If you’ve watched The Martian you know how difficult it is to grow food on Mars. Almost nothing about the Red Planet makes it a hospitable place for agriculture. Even if you could coax a plant to emerge out of the nutrient-bereft soil, it’s just a matter of time before the sproutlings succumb to either the freezing temperatures or a total lack of accessible water.
Mark Watney—played by Matt Damon in the film—stays alive by eating potatoes grown in an airtight dome and fertilized with his own poop.
Watney’s experiment has a lot in common with vertical farming. Not the human poop so much, but the idea of growing plants in a way that’s utterly disconnected from their surrounding environments. “What could possibly work on Mars could be hugely beneficial on Earth today. We don’t need to wait for the Mars scenario. We need this kind of farming on Earth now,” said Arnavaz Schatten, director of sustainability at the Berlin-based vertical farming firm InFarm, when speaking at WIRED Impact this November. In vertical farms, plants are grown without soil under artificial lights in a setup that uses much less water, soil, and pesticides than conventional agriculture. Detach the plants from their environment and we can massively reduce the environmental impact of our food system. (Which, by the way, is huge.)

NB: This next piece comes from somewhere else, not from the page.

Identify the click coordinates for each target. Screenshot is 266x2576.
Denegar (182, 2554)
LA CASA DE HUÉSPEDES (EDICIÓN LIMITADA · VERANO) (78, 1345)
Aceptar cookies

That’s the theory, at least. In reality, the impact of vertical farming is totally dependent on the kind of crop we’re talking about. Right now InFarm mostly grows herbs, leafy greens, and salad vegetables. These are a good starting point for vertical farms because they’re fast growing and command high prices, but they make up a vanishingly small proportion of the food grown in the world. Next on InFarm’s shopping list are strawberries and mushrooms, but the real impact will come from making staple crops like wheat, soy, and maize more efficient. Just a small handful of crops take up the vast majority of farmland and resources. Bring those crops indoors and we’d really start to make a dent in agriculture’s huge environmental footprint.
“If you’re serious about solving the world’s food system challenges, we need to think in terms of calories,” says Schatten. “Vertical farming needs to move from the edge of the plate, further towards the center of the plate.”